We even have the bizarre spectacle of journals in areas like innovation and management publishing papers that demonstrate the value of AI to ideation and discovery while those journals simultaneously regulate its use in research submitted to their own pages. And, in a perverse slap in the face for authors, we see certain publishers discreetly licensing academic research to AI companies for training purposes – without compensation for the authors, naturally.
Yet that arrangement does flag up a legitimate reason, beyond a defence of existing commercial arrangements, that publishers have to care about human contribution. That is the “model collapse” that AI researchers have warned of: the degradation of systems trained recursively on machine-generated content as scarce original knowledge thins out, variance is lost and outputs converge on a bland, potentially biased statistical average. Some will no doubt see this as a vindication: proof that machine text corrupts while human text enriches.
But this is an oversimplistic interpretation. An AI model is starved when text contains no new information: recombination without discovery. But it cares less whether a sentence is typed or generated.
Slop, in other words, shouldn’t be defined by its method of production, but by its lack of informational density – and the handcrafted variety has been accumulating in journals for decades. What protects a model from collapse is precisely what might invigorate academic research: less verbiage and more original data, novel observations and bold interpretations – validated by a researcher willing to stand behind them.
That the producers of this valuable raw material are the one party in the licensing chain likely to go uncompensated should be the real cause for concern. But publishers and researchers are not separate actors in this story. They’re mutually dependent within the established system, and the responses each has reached for reflect that dependence with some predictability.

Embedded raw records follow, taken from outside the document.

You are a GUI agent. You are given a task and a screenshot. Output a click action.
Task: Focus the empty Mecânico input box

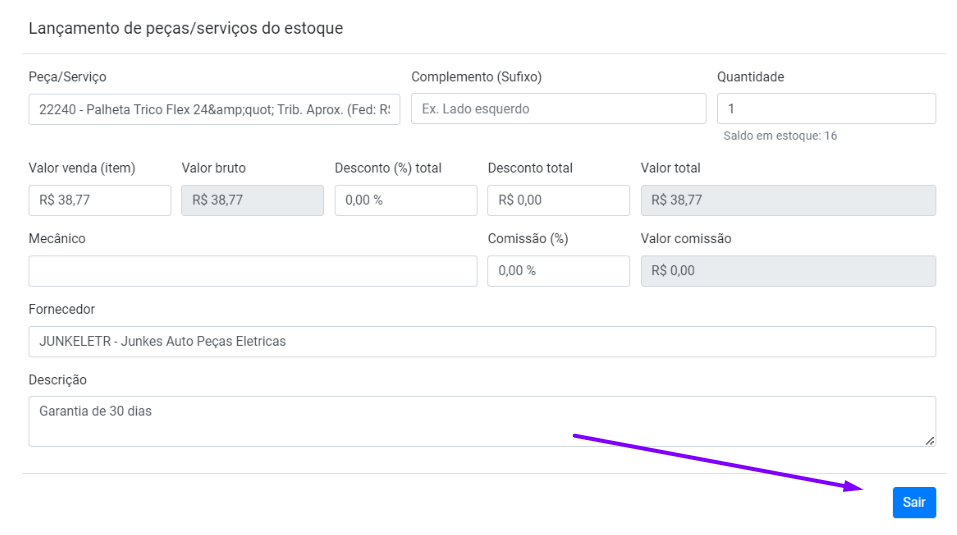tap(252, 271)
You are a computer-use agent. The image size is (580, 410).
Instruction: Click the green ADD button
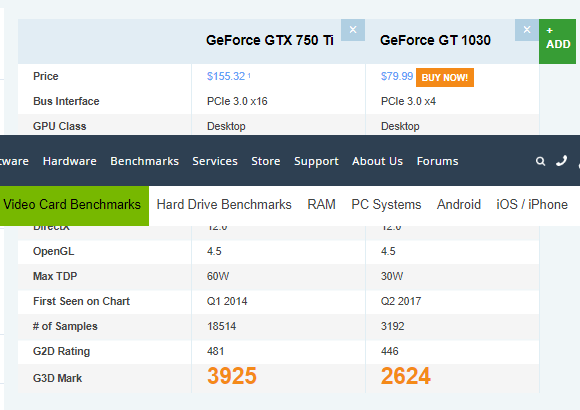pos(557,41)
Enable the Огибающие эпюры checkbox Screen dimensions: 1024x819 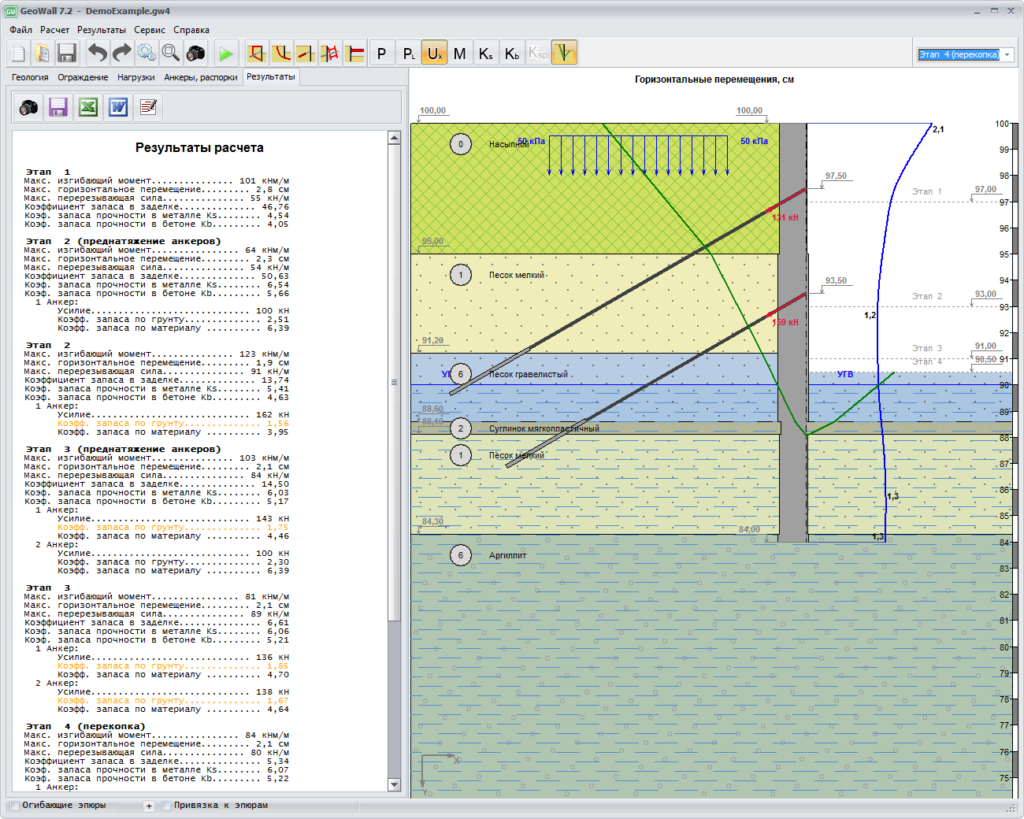12,805
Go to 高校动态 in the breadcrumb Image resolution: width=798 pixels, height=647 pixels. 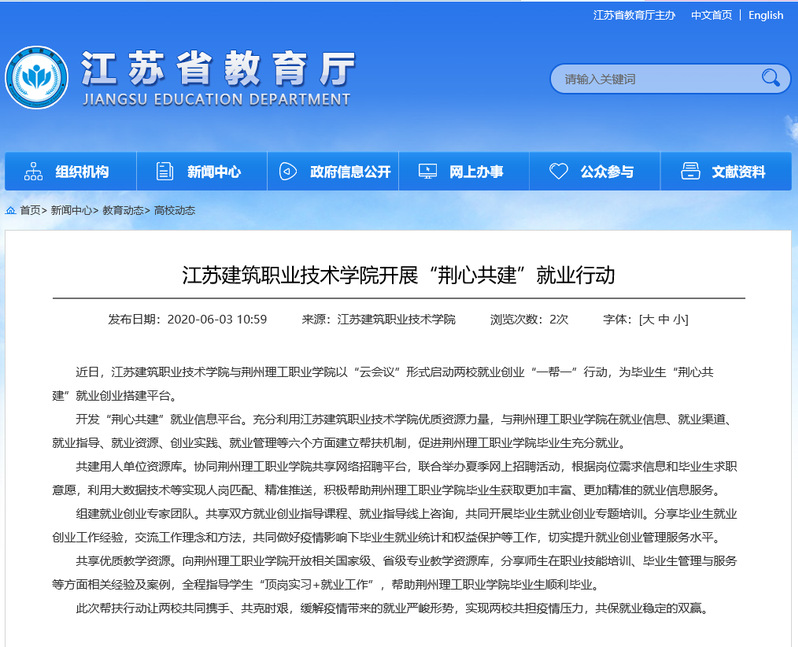(x=174, y=211)
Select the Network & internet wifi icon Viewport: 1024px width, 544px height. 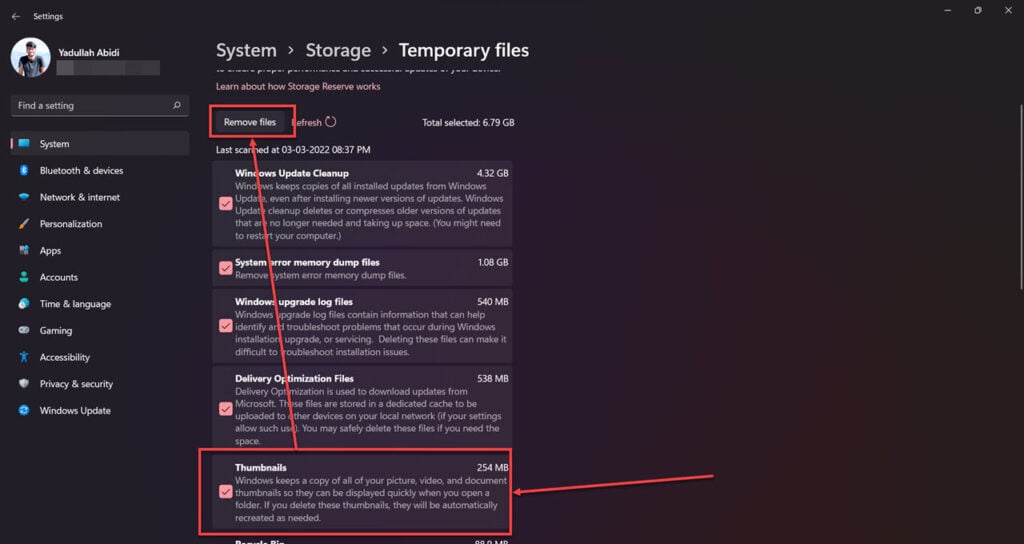click(x=24, y=197)
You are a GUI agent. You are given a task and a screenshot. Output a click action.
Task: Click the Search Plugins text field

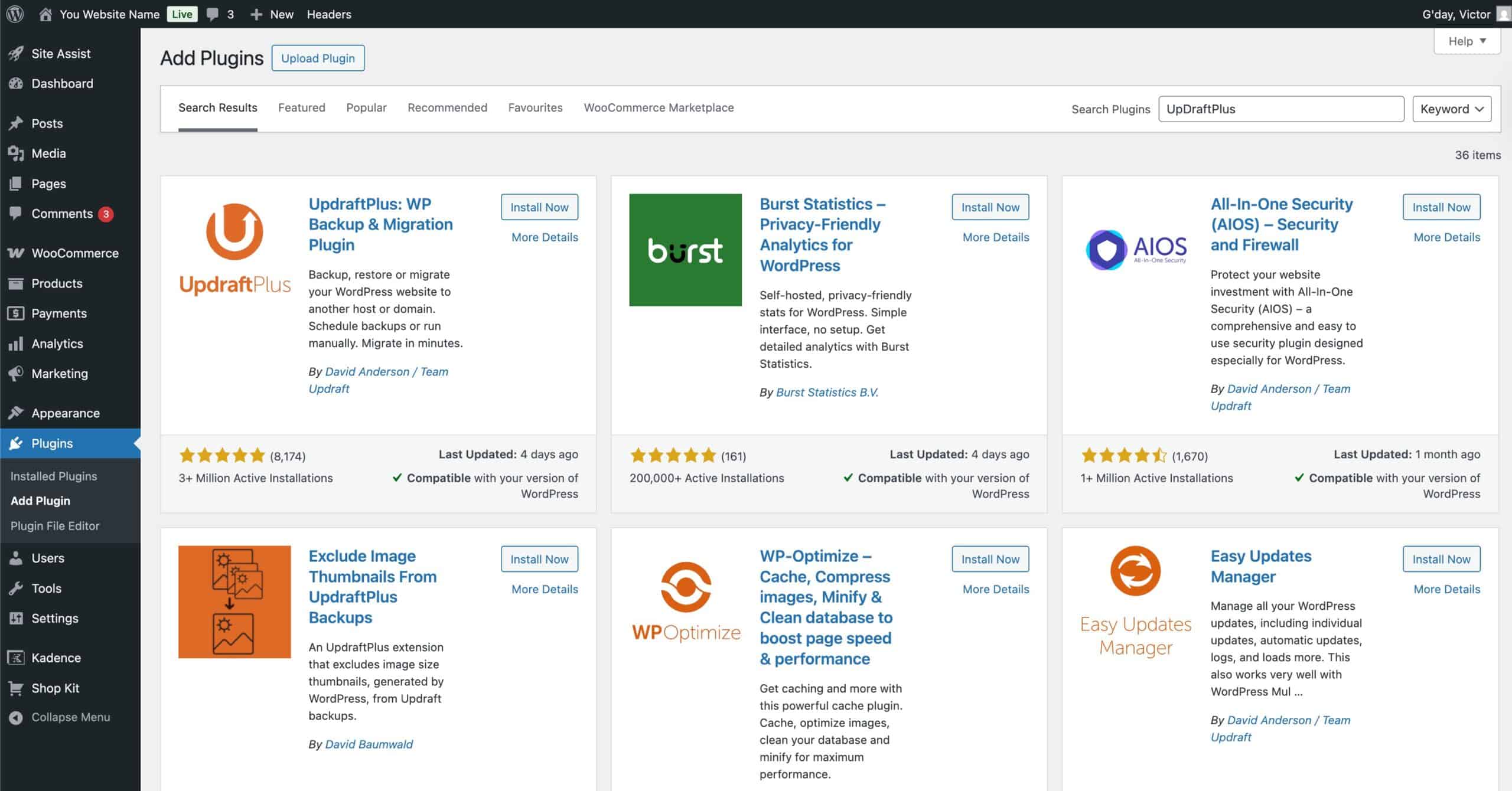[1280, 109]
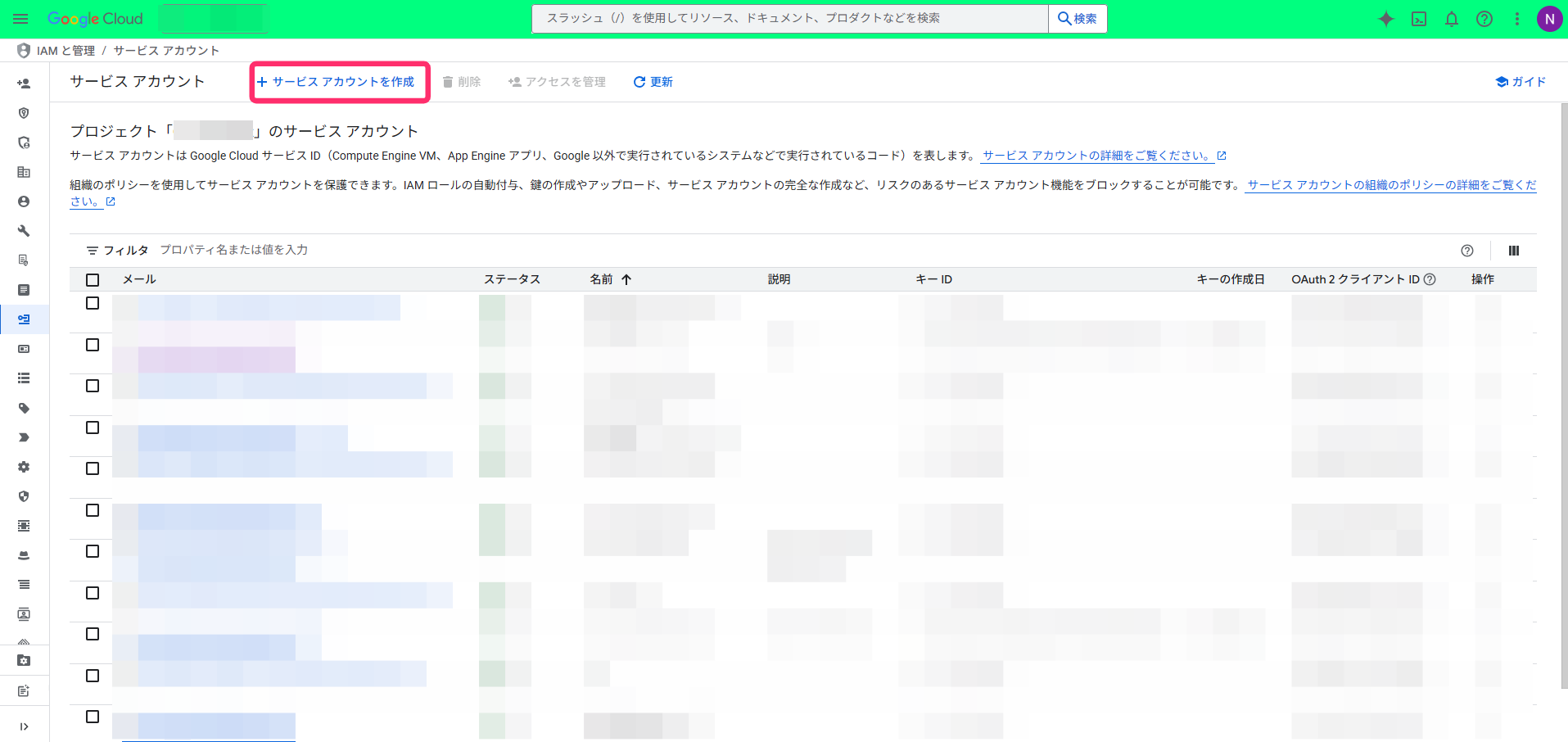Sort by 名前 column using arrow
The width and height of the screenshot is (1568, 742).
tap(626, 279)
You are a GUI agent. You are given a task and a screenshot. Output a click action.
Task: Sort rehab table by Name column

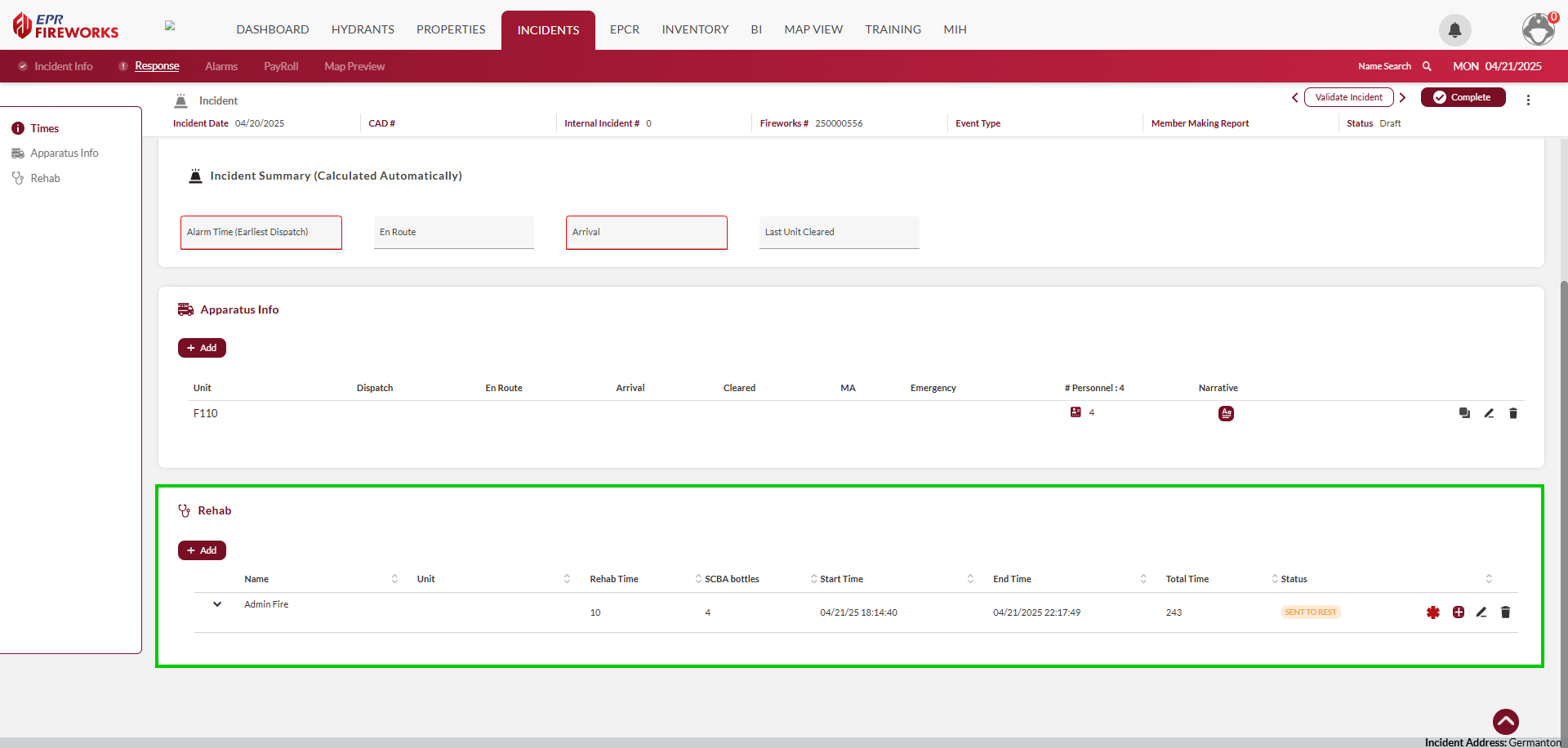click(394, 579)
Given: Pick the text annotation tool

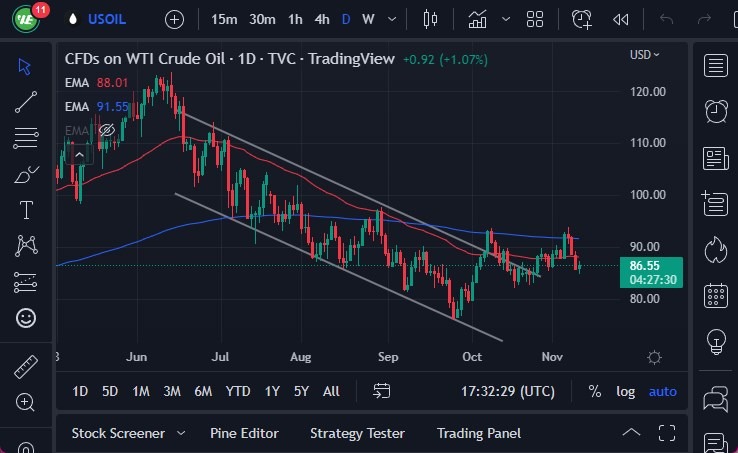Looking at the screenshot, I should 26,210.
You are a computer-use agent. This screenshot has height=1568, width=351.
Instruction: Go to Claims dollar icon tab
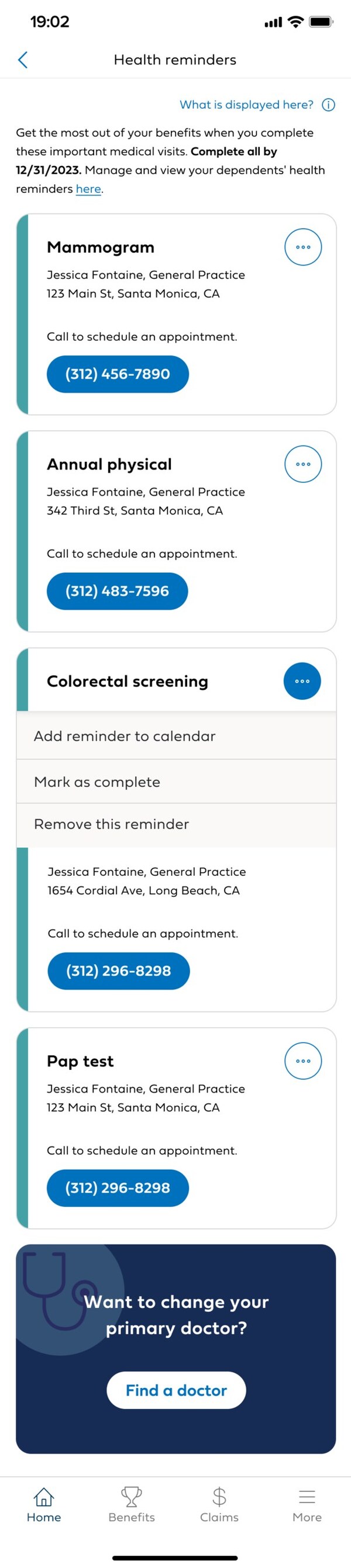tap(219, 1496)
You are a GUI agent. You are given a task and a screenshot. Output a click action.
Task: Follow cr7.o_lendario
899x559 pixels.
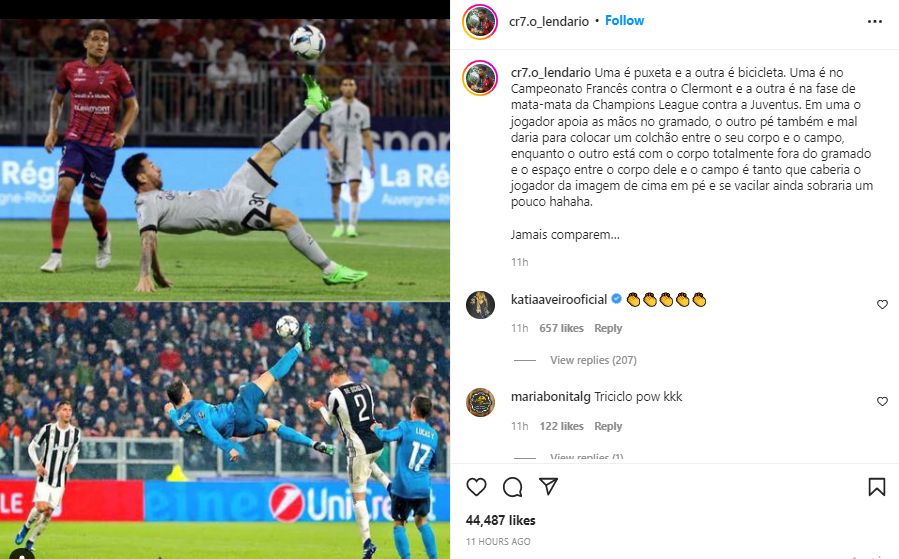(624, 21)
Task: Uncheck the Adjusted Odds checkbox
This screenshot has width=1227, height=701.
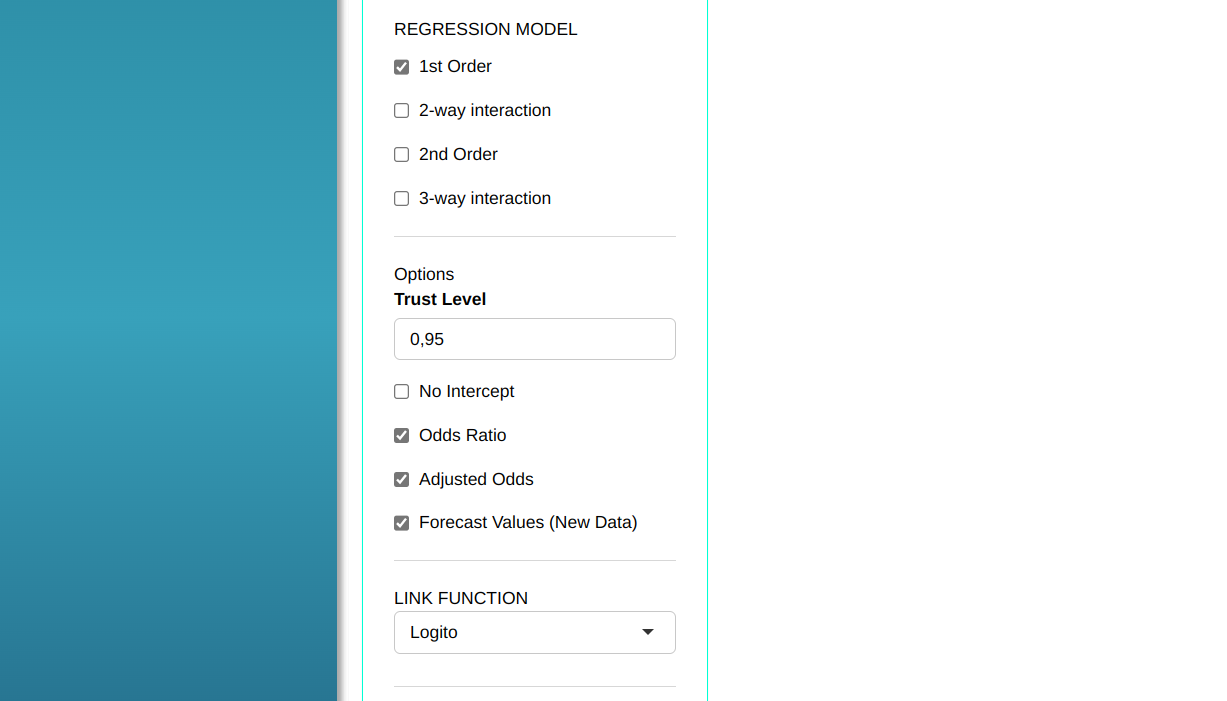Action: click(402, 480)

When faculty defend the primacy of unaided human effort, they’re drawing on a genuine and longstanding conviction that effortful intellectual engagement defines the scholar in ways that matter. While deserving respect, however, this philosophical position of substance becomes a regulatory instrument of self-preservation when it is translated into disclosure requirements, boundary violation taxonomies, and submission guidelines that prohibit AI use for “intellectual tasks”.
Its primary function is not to advance understanding but, instead, to protect a specific kind of knowledge production: one that allowed slop to flourish but is legible to journal editors, navigable by review committees, and optimised for metrics that determine status. The struggle being defended is not the struggle to understand the world. It is the struggle of remaining actualised within a system that has become, in large part, self-referential and self-serving.
AI, deployed seriously and without the burden of stigma, could begin to address this – not by accelerating the production of text but by enabling synthesis that is broader, more cross-disciplinary and considerably more ambitious.
In a world where AI augments intellectual inquiry at negligible cost, the struggle can no longer be the objective of knowledge production. A system that continues to make such a choice dresses that choice in the language of integrity and tries to regulate the tools that challenge its assumptions. That system is not defending scientific progress – it’s defending itself.
Ian N. Richardson is a faculty member and director of executive education at Stockholm Business School at Stockholm University. He is co-founder of the national Swedish programme AI for Executives, which seeks to drive board-level understanding and organisational adoption of AI across industries and sectors.